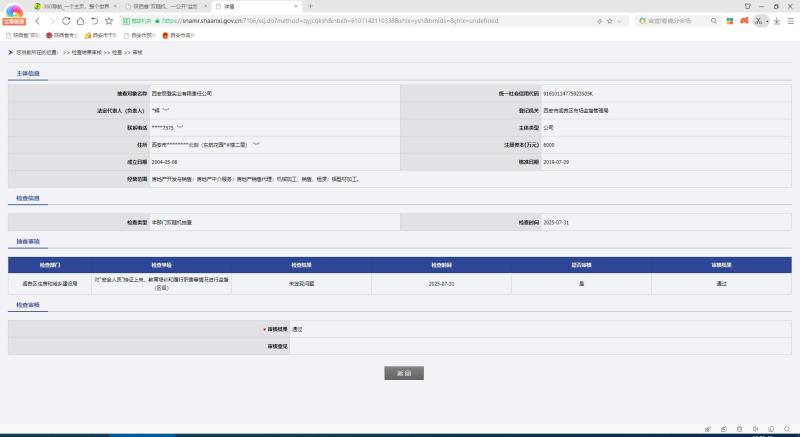Image resolution: width=800 pixels, height=437 pixels.
Task: Click the 返回 button
Action: (x=404, y=373)
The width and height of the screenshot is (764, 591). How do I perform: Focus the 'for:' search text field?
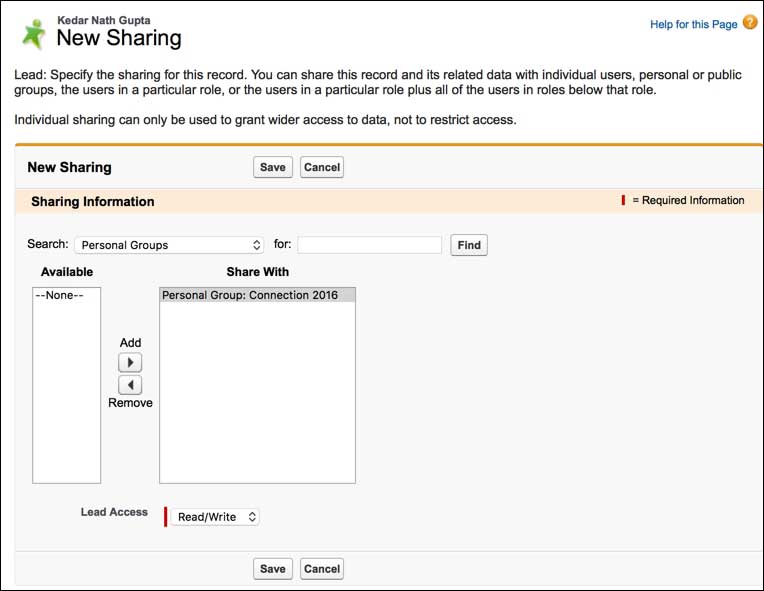pos(369,245)

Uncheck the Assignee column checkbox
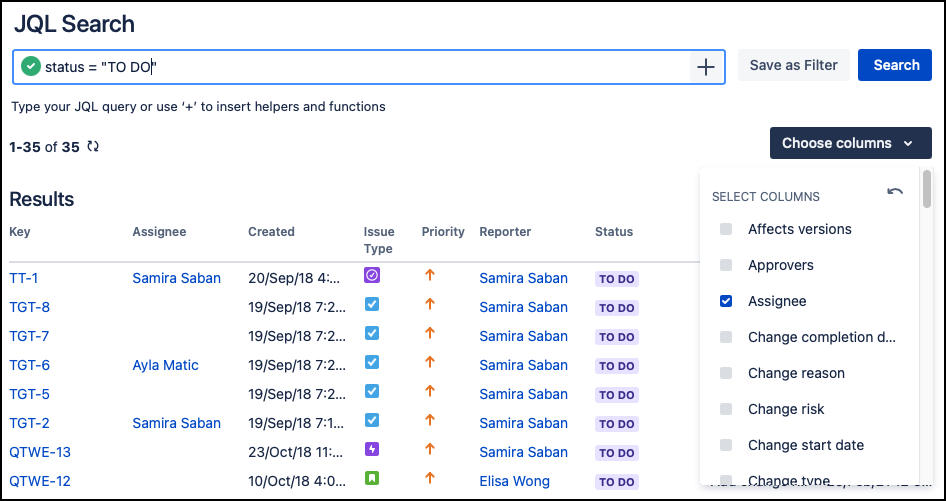(726, 301)
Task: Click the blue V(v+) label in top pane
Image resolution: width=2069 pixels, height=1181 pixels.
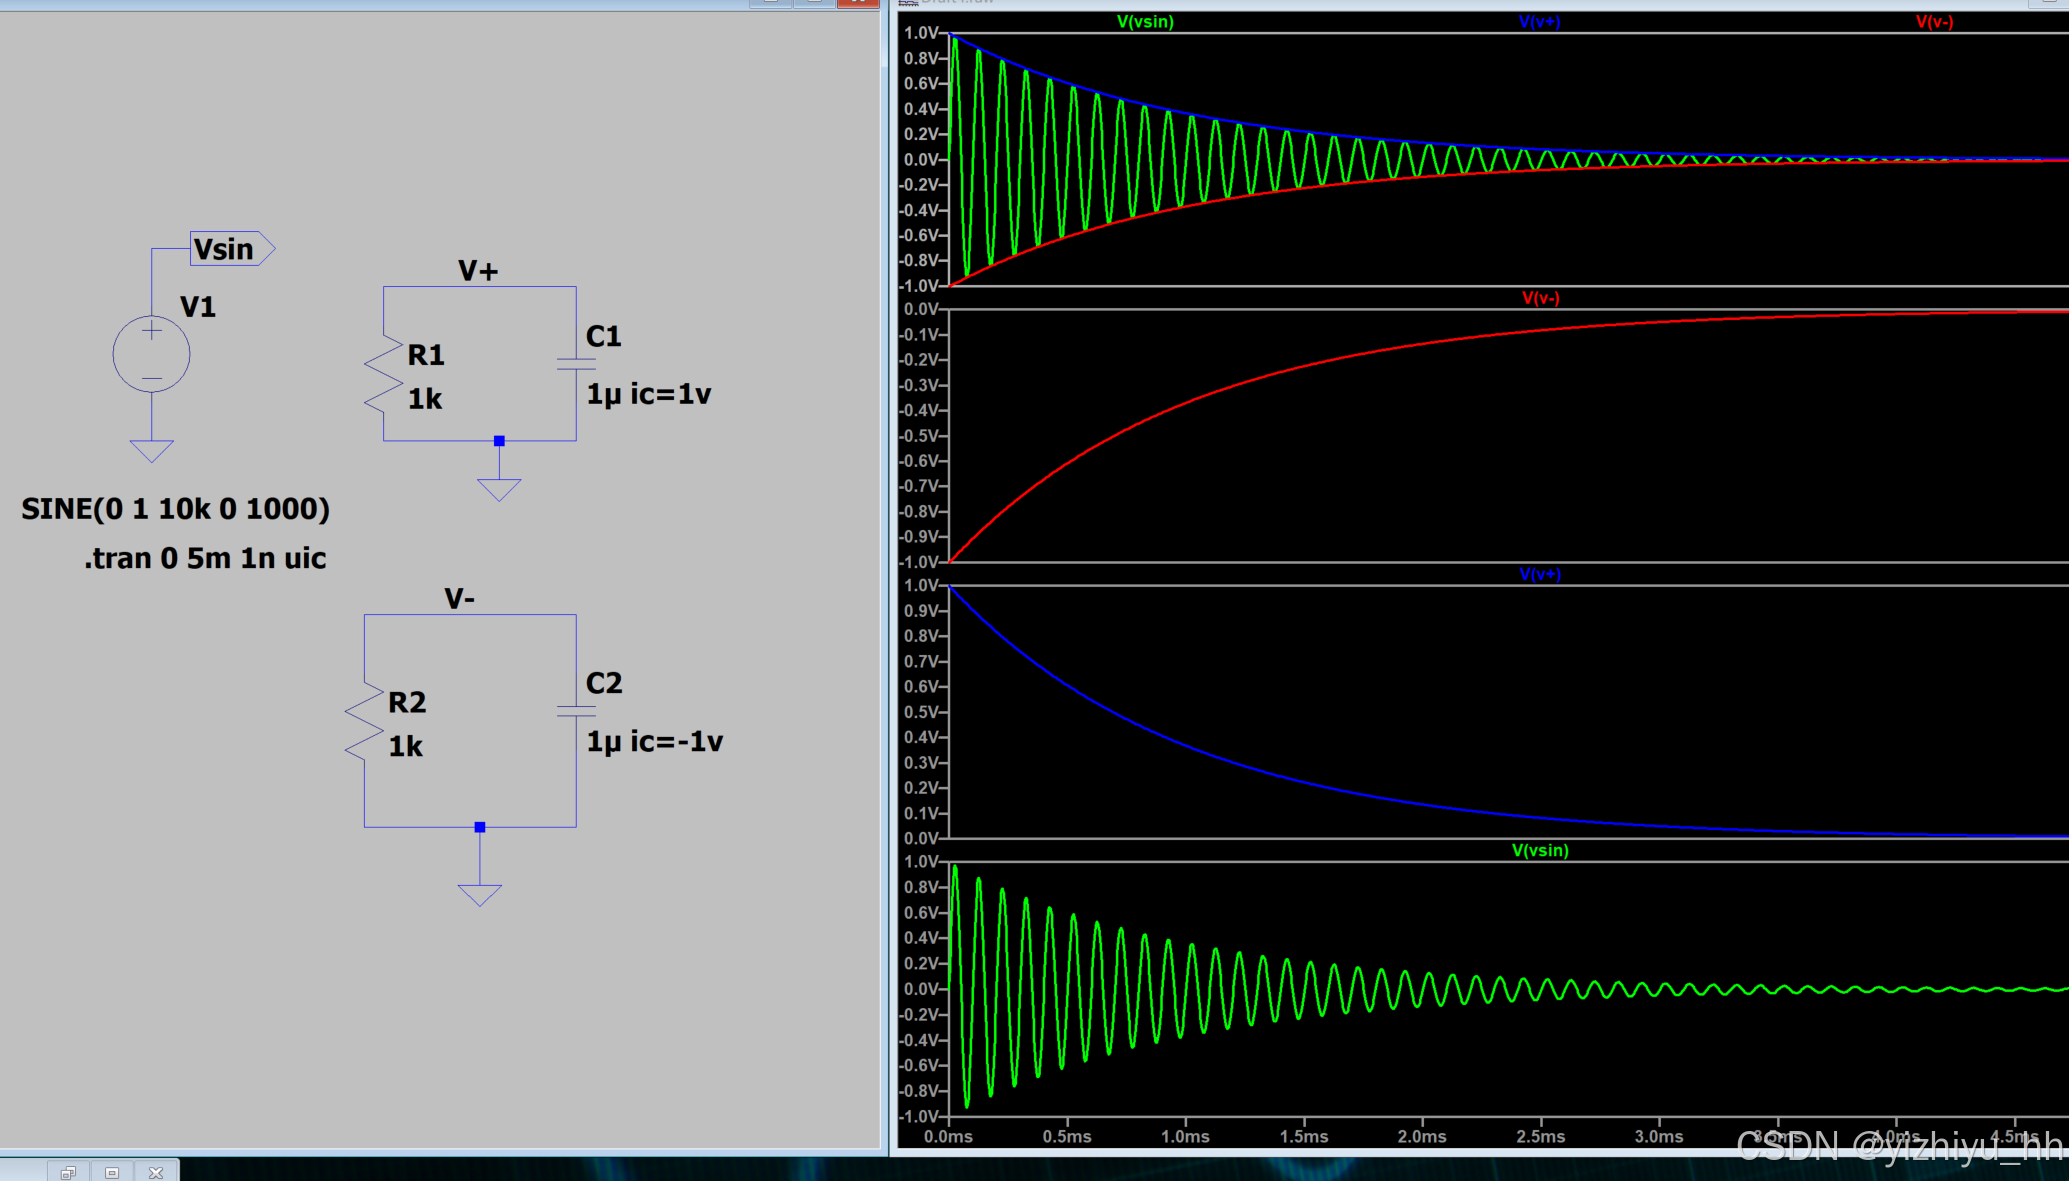Action: coord(1539,22)
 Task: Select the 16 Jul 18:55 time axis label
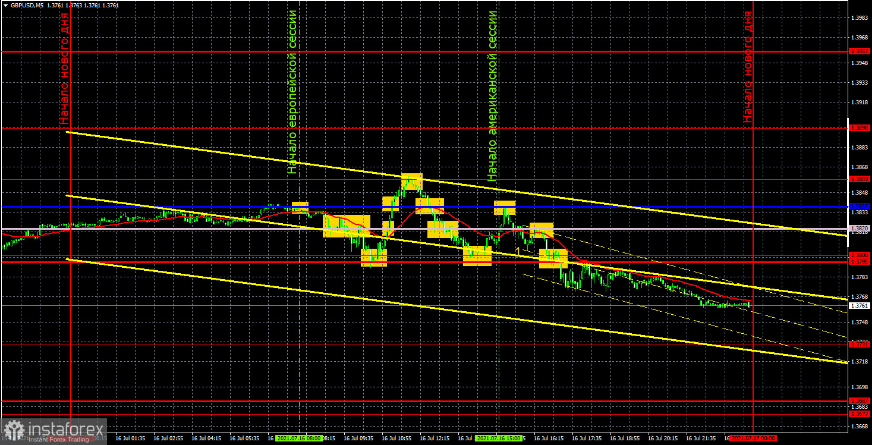623,438
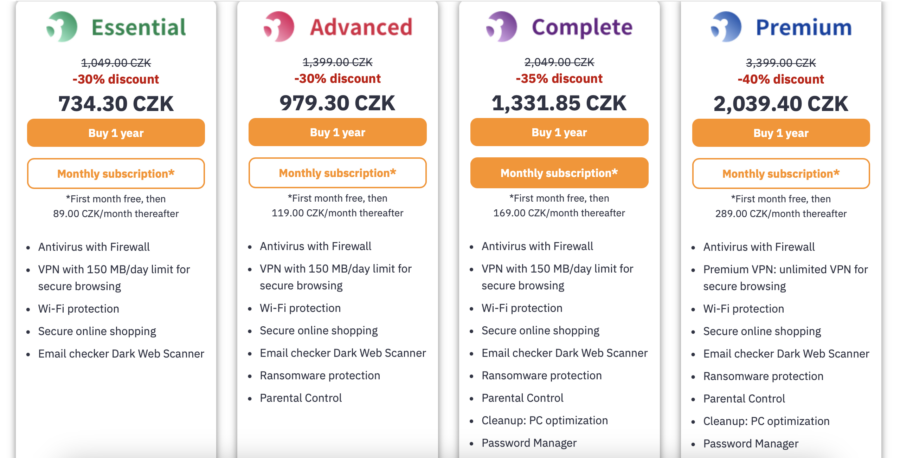Click the Advanced plan title text
The image size is (900, 458).
click(361, 27)
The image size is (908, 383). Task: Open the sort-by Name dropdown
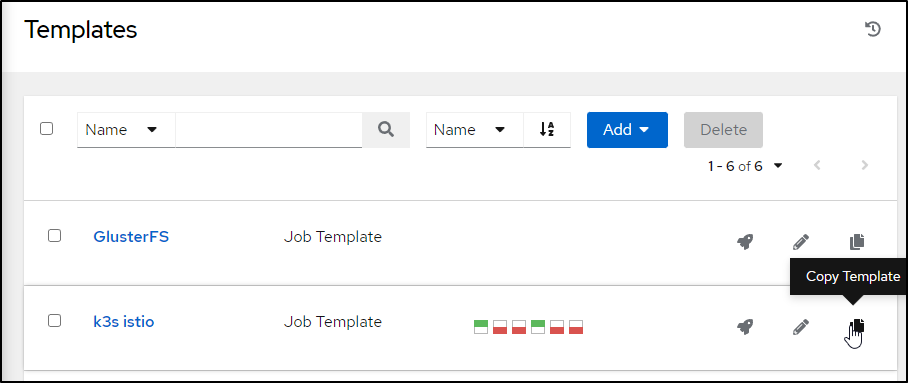474,130
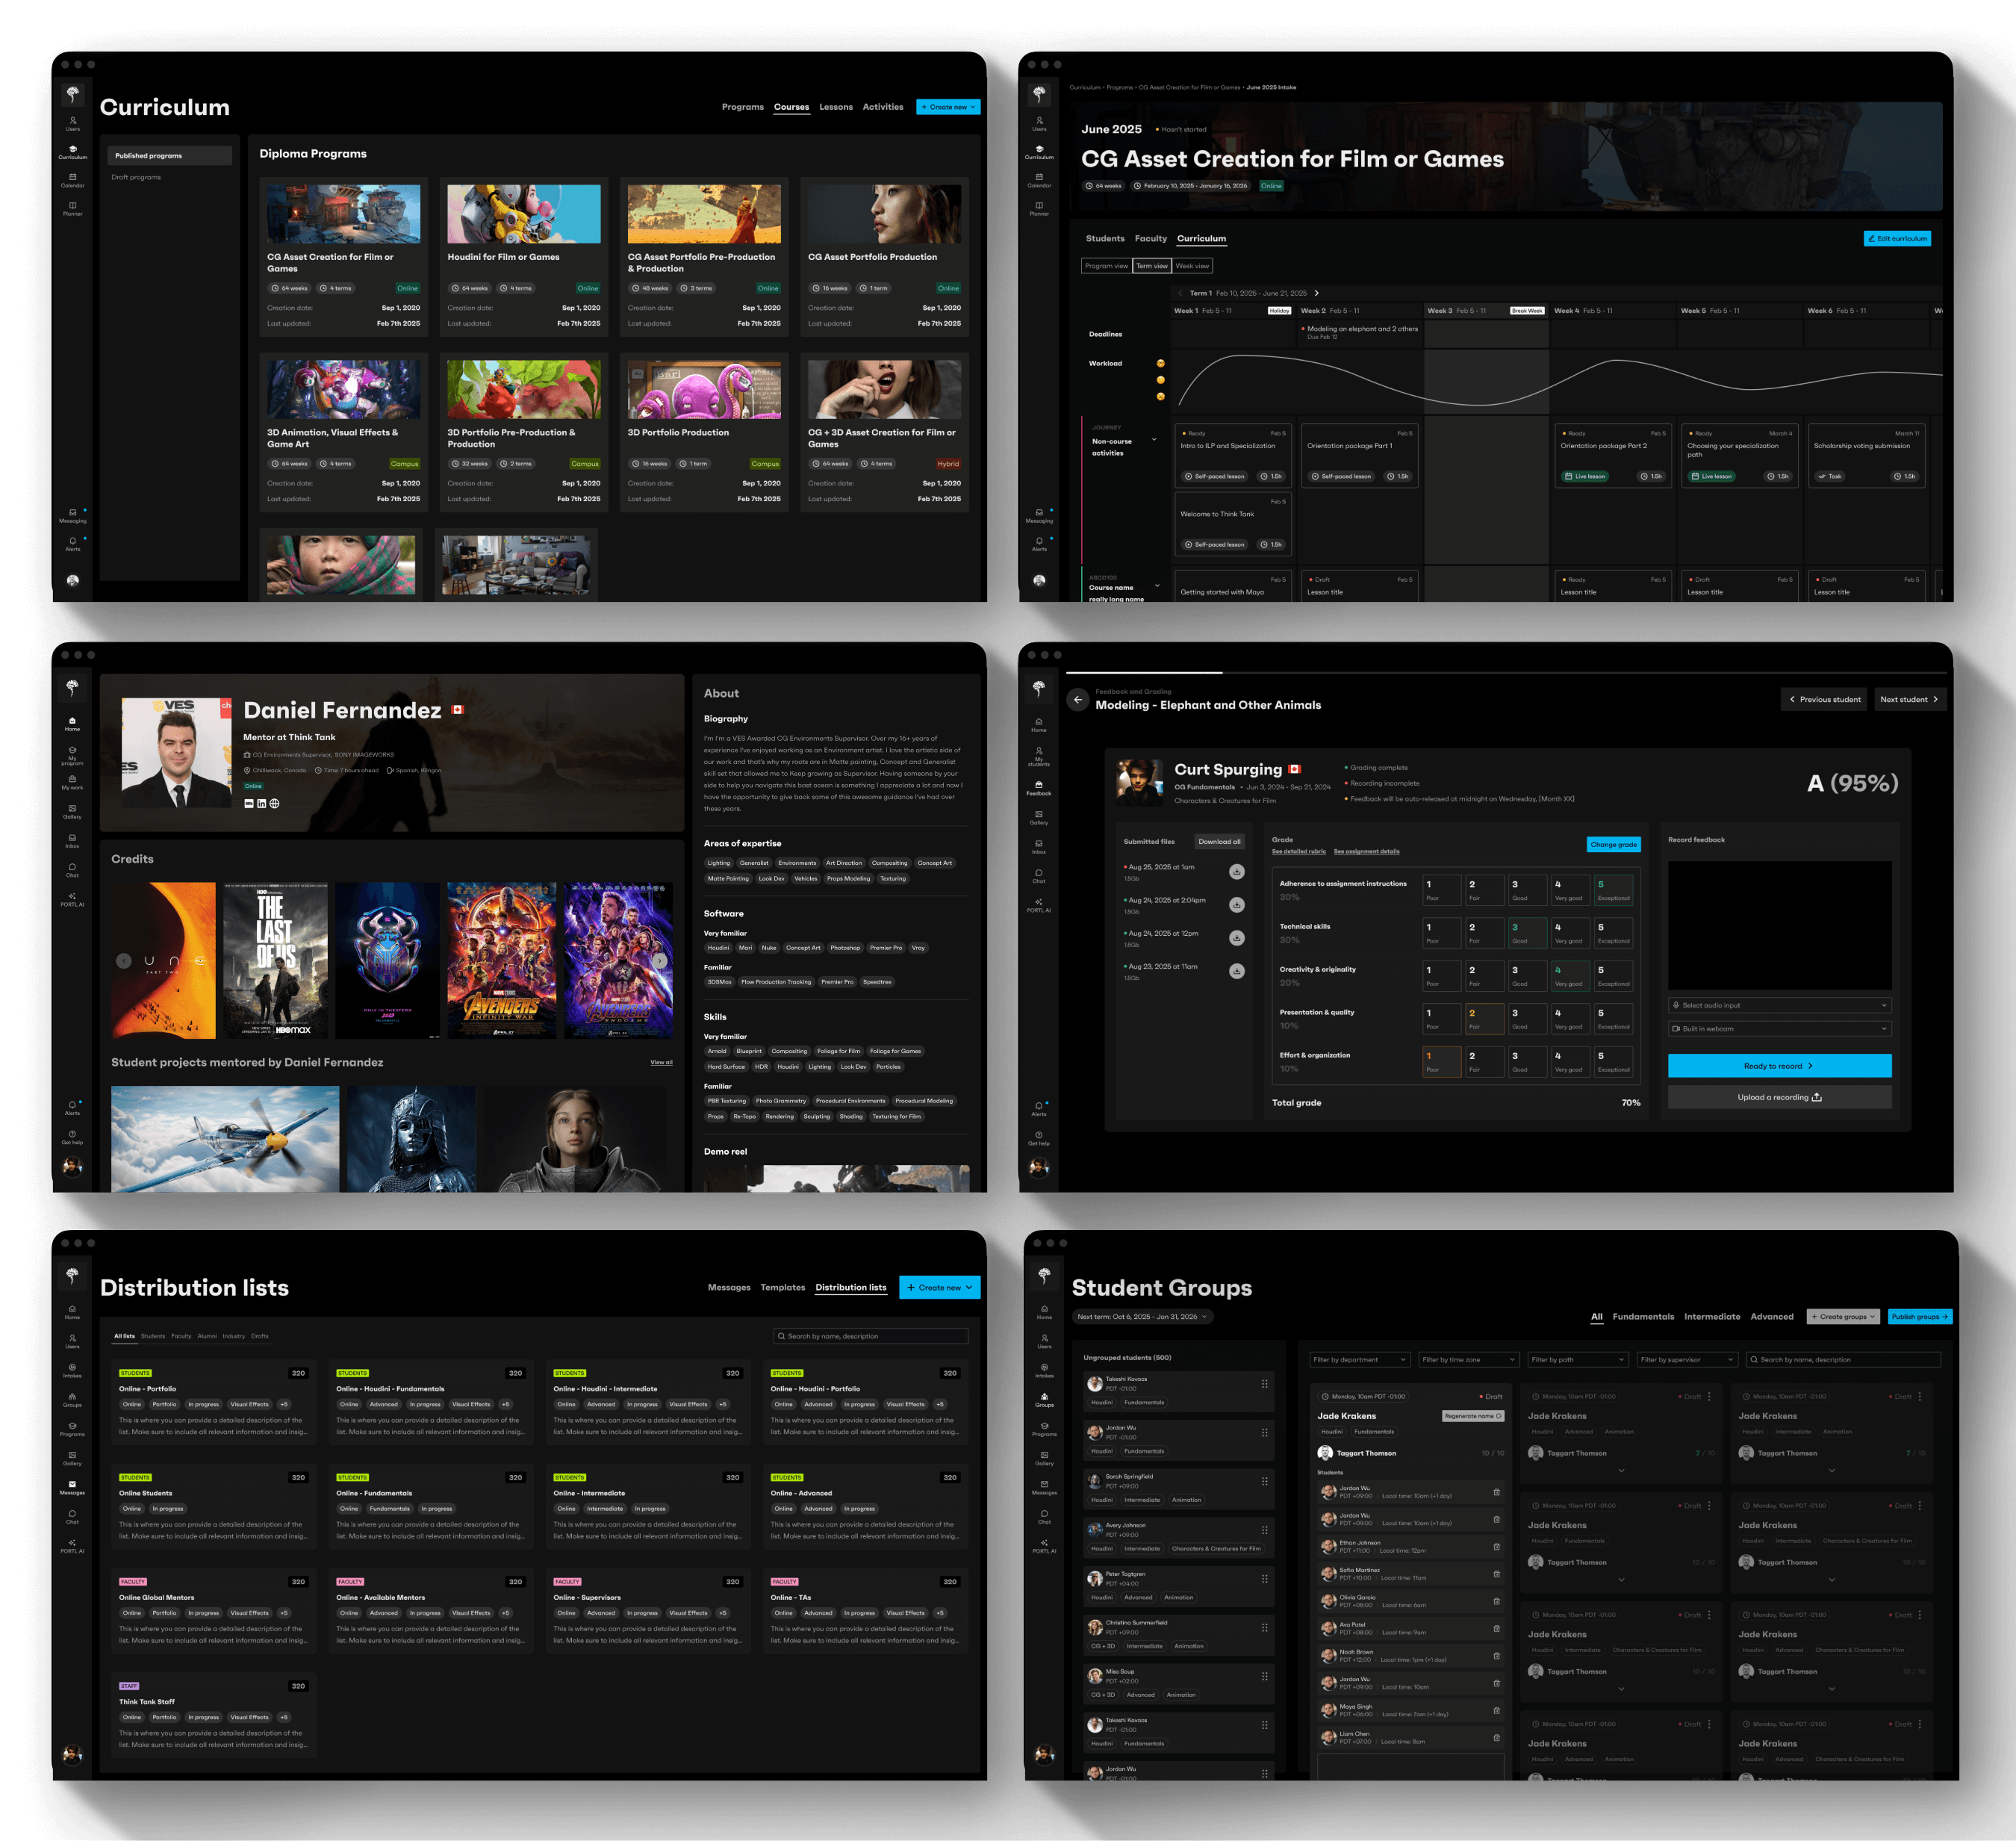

▶ **What the task asks**
Count the lines of the data above that contain the string "size", treating uppercase and lowercase as different. Give only the number.

▶ **Output of the task**
2